Russian President Vladimir Putin on January 28, 2014 criticized EU officials for what he called political interference in Kyiv.
Russian President Vladimir Putin on January 28, 2014 criticized EU officials for what he called political interference in Kyiv.
European Union officials are due to meet with Ukrainian officials in Kyiv on January 29 – a day after President Viktor Yanukovych accepted the resignation of the government and parliament overturned controversial antiprotest laws that it had passed just two weeks ago.

The visits by EU foreign policy chief Catherine Ashton and Enlargement Commissioner Stefan Fuele follow criticism of the EU by Russian President Vladimir Putin, who said in Brussels on January 28 that EU officials are exacerbating Ukraine’s crisis with political interference.

Putin also pledged that a change of Ukraine’s government will not alter Russia’s $15 billion loan and cheap natural gas deal with Ukraine.

Russia offered the deal after Yanukovych in November rejected a trade and political agreement with the EU in favor of closer relations with Russia.

Standard & Poor’s downgraded Ukraine’s credit rating on January 28, saying the Russian loans are uncertain under a new government.

Parliament’s decision on January 28 to overturn the antiprotest laws came after Prime Minister Mykola Azarov -- a loyal Yanukovych ally -- announced his resignation along with his cabinet.

Azarov's spokesman said First Deputy Prime Minister Serhiy Arbuzov, a former central-bank chief, would be acting prime minister. Other ministers would continue in an acting capacity until a new government is formed.

Azarov said he was resigning in order to peacefully resolve Ukraine’s crisis.

Opposition leader Vitali Klitschko said Azarov's resignation was only "a step to victory."

"This resignation had to take place a month ago but unfortunately we lost this month and during this month the temperature in the society has risen dramatically," Klitschko said.

"I am confident that there was no other way out," Klitschko continued. "I am certain that as the question of the government's responsibility was on the agenda at the parliament [on January 28], Azarov knew about it and did everything to save face."
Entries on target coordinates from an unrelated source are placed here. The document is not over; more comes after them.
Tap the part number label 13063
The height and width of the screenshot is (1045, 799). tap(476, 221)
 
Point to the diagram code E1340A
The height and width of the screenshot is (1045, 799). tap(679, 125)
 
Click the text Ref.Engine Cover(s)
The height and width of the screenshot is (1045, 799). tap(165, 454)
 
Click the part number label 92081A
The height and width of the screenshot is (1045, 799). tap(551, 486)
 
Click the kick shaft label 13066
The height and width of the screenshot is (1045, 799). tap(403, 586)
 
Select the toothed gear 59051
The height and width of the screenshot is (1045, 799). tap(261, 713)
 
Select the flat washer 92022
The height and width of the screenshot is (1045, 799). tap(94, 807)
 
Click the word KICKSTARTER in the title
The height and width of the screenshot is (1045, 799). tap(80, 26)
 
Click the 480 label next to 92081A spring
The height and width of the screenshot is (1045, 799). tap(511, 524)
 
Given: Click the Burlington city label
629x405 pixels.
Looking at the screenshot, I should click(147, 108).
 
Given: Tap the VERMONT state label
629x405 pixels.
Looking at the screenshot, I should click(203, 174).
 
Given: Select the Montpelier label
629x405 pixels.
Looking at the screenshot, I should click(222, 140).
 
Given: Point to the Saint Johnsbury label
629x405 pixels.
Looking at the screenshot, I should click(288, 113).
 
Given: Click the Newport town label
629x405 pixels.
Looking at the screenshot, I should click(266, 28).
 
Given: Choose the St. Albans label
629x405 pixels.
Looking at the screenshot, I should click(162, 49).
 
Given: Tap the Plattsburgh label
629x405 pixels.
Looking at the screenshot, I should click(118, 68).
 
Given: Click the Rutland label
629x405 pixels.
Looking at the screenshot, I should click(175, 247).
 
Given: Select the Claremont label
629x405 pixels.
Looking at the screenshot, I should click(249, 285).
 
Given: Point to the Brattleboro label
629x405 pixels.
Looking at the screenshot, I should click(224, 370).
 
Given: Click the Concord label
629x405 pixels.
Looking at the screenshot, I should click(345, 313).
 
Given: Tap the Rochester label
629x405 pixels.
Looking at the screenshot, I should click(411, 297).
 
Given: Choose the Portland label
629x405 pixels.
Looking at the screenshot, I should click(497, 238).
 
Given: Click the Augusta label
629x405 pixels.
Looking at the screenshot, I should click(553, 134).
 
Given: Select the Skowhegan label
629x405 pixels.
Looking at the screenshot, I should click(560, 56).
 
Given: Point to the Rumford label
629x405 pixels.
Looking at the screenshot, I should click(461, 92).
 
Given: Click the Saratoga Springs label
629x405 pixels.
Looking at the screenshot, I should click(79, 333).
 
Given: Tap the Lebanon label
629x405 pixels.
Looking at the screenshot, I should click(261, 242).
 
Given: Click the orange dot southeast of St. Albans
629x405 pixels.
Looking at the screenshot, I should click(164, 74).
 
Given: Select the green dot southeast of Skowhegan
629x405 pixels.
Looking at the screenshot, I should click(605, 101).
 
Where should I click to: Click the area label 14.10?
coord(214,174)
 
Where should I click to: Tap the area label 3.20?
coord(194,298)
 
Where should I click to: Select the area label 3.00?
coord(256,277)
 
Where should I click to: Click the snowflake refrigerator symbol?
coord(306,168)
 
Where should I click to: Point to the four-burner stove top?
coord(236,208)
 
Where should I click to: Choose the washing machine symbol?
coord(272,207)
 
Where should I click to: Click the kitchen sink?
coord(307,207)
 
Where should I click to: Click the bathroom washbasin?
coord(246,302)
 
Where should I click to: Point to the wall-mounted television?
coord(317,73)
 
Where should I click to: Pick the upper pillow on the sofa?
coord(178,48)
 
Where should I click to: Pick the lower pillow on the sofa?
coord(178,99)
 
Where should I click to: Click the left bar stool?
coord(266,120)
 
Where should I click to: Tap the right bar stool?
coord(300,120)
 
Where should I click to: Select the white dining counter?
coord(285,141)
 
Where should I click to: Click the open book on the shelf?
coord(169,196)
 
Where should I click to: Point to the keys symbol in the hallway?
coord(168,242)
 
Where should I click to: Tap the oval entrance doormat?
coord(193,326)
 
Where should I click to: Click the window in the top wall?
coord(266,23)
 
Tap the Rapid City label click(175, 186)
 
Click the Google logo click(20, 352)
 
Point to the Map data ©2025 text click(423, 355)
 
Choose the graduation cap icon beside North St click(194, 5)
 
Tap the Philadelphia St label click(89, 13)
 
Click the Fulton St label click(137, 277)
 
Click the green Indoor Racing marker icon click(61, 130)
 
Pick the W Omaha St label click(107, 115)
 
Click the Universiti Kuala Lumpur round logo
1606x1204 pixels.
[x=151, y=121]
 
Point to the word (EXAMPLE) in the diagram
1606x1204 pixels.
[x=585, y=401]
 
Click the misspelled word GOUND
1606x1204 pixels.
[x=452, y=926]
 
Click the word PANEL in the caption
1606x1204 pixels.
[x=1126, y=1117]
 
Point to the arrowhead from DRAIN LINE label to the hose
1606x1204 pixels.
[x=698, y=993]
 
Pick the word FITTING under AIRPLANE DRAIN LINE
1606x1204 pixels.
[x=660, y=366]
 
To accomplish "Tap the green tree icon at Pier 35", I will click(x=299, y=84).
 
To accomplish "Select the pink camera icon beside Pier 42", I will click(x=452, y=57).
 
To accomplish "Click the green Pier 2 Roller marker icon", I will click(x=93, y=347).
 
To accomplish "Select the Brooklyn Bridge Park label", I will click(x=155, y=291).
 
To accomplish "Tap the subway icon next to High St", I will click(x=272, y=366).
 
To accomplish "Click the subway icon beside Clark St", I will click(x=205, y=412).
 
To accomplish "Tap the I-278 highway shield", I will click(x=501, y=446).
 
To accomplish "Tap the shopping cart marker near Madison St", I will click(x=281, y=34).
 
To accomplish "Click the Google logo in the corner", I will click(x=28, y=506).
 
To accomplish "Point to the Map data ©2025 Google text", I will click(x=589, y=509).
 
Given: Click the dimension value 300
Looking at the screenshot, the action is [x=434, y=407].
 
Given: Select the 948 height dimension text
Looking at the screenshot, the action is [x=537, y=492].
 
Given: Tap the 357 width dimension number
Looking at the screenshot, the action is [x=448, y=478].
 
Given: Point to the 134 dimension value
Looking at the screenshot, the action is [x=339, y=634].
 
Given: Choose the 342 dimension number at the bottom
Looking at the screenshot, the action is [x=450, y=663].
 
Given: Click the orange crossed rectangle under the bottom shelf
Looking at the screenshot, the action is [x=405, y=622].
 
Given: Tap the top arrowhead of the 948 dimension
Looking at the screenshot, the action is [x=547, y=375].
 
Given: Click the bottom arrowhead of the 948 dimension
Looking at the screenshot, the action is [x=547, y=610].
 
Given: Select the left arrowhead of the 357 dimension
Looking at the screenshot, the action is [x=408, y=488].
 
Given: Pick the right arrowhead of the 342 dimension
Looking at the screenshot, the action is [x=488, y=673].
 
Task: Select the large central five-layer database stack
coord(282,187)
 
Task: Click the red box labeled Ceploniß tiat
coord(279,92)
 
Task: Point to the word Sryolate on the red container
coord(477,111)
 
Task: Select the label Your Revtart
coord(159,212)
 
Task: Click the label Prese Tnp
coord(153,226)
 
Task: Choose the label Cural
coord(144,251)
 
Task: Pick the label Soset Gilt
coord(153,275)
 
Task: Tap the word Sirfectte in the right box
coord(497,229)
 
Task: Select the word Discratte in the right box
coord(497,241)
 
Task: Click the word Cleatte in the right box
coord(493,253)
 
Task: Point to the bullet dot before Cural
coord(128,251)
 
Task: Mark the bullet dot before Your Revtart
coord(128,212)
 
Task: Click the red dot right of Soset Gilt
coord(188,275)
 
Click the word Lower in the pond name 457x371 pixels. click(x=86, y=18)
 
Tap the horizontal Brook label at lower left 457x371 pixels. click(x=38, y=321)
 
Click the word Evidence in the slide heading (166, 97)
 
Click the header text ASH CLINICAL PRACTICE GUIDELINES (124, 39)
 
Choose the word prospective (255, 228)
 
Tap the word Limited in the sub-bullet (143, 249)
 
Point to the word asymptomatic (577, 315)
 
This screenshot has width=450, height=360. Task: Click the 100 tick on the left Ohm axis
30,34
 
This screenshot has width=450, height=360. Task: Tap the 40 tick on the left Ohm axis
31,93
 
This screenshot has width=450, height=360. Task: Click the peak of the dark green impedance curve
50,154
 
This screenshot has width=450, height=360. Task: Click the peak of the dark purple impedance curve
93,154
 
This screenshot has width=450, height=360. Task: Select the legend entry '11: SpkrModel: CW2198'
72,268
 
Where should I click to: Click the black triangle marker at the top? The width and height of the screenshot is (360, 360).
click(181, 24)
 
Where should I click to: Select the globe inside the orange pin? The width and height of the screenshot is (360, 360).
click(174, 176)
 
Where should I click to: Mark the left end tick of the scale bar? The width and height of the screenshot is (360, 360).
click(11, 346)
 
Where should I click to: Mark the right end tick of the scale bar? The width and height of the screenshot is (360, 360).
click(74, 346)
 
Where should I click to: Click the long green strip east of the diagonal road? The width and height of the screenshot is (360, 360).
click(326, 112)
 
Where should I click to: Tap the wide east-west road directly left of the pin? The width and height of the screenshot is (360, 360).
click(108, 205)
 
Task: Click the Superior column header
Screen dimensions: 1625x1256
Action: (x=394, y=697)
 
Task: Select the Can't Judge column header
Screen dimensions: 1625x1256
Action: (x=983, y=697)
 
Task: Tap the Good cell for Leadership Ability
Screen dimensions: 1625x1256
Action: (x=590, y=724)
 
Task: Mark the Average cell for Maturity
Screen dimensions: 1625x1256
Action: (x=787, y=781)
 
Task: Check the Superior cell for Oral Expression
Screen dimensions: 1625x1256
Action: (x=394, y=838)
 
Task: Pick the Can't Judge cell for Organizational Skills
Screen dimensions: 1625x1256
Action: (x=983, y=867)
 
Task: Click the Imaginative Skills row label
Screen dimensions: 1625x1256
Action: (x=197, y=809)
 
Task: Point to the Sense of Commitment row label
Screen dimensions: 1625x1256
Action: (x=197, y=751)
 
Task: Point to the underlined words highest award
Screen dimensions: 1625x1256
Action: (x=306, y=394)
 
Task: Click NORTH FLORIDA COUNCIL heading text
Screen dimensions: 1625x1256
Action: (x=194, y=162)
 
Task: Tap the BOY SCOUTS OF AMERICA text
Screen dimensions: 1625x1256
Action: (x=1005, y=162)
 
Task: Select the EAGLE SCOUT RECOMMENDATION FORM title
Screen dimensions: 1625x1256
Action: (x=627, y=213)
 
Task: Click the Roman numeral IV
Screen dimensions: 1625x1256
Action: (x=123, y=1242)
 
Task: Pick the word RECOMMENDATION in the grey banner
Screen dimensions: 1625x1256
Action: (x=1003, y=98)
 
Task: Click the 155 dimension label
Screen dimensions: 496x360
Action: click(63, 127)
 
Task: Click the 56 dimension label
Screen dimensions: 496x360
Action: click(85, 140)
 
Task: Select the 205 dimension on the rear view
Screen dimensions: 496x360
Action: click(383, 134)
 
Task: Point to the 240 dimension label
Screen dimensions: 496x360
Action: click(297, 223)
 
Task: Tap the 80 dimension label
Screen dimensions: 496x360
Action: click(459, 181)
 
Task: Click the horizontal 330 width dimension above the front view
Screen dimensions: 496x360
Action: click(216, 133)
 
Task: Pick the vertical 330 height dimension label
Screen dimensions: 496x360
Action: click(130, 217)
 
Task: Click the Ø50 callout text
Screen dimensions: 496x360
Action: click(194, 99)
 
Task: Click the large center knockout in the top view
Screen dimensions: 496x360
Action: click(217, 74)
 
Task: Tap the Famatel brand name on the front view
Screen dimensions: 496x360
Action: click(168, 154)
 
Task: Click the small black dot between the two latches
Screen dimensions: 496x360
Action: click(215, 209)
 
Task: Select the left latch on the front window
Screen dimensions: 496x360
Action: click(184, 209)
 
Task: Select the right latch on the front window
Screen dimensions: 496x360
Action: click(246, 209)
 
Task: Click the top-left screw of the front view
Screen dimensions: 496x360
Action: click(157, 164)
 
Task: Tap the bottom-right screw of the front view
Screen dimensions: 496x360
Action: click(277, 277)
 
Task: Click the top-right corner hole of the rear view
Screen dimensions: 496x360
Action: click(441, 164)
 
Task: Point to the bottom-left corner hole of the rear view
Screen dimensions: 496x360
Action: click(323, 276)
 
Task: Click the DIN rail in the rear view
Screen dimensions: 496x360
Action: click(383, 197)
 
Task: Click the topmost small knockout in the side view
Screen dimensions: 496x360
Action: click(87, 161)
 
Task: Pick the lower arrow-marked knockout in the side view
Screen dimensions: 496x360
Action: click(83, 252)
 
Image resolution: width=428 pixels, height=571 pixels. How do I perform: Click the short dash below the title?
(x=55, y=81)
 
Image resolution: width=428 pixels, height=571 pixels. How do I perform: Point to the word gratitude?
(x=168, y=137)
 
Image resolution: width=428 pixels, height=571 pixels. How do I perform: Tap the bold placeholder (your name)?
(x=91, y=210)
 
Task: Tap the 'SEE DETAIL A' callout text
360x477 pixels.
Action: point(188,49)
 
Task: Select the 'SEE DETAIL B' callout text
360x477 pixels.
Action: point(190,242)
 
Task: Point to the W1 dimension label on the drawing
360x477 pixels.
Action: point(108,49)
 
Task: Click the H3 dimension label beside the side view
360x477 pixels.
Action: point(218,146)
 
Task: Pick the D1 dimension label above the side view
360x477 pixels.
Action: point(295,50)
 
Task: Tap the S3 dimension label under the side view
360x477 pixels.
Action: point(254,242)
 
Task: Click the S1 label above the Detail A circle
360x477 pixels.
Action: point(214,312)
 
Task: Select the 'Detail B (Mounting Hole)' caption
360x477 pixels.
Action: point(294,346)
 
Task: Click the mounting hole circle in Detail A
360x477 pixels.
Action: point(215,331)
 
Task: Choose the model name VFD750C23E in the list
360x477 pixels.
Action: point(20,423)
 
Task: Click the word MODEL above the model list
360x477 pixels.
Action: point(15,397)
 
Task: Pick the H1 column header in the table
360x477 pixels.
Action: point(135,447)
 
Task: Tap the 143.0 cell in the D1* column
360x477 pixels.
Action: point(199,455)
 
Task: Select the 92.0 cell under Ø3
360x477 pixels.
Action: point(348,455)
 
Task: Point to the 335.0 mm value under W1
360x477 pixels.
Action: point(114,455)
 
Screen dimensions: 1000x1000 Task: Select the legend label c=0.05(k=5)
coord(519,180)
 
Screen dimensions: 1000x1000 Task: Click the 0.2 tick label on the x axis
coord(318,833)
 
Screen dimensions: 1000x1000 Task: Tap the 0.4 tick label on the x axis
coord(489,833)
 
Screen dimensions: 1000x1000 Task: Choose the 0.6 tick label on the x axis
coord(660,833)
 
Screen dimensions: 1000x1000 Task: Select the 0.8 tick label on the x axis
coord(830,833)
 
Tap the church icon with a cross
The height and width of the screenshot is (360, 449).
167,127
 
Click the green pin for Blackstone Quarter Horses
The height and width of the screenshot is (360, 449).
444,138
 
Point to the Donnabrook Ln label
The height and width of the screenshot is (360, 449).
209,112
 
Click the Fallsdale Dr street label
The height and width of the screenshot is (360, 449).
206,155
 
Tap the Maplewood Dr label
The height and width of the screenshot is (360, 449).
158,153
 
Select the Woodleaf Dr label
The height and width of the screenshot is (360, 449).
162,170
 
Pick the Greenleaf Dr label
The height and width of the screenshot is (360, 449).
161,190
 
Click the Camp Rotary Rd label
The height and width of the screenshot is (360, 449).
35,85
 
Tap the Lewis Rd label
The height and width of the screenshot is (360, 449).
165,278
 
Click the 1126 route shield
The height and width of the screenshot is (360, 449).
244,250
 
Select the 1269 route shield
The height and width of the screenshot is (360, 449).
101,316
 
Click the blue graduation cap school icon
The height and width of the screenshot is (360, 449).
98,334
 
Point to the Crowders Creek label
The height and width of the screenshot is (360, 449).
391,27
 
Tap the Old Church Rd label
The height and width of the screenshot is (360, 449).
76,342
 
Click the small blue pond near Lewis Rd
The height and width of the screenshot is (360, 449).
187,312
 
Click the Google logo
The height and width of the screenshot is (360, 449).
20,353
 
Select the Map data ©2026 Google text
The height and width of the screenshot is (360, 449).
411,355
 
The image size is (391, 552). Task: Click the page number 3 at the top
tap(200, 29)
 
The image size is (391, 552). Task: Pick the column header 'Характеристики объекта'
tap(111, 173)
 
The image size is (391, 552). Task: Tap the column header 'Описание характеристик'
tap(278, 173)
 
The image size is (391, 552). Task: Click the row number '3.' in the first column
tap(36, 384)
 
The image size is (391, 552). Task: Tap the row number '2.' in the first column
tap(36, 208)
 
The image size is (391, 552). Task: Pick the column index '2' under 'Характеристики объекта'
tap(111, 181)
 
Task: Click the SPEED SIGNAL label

Opposition leader Yuriy Lutsenko, a former Ukrainian interior minister, demanded Yanukovych’s resignation as well and new elections:

"The fact that the political process has finally started, that the government has finally heard the demands of millions of people, and the parliament is doing what it was supposed to have done long ago, the repeal of fascist [antiprotest] laws is definitely great," Lutsenko said.

"The amnesty for all those who took part in [protest] rallies, except for those who killed and tortured, is definitely a plus," he said. " However, we are calling for more than just a replacement of Azarov's cabinet -- a replacement of faces; we are calling for a replacement of the entire system."

Opposition leader Oleh Tyahnybok said Azarov's resignation was an attempt to escape "political and criminal responsibility" for Ukraine's crisis:

Tyahnybok said: "We have expected such a move from them because every time we were bringing up the question of the government's resignation and the responsibility of some ministers of the government, namely [Interior Minister Vitaliy] Zakharchenko, for all that is going on in Ukraine, we understood that authorities were looking for the most favorable options for them to escape political and criminal responsibility and also to save face in front of their own team."

Meanwhile, a more radical faction within the opposition protest movement has issued its own demands.

Right Sector, reported to be the driving force behind recent protest violence, said it wants officials responsible for the deaths and abuse of protesters to be punished. It also wants Ukraine's riot police disbanded.

Based on reports by RFE/RL's Ukrainian Service, Reuters, AP, and AFP.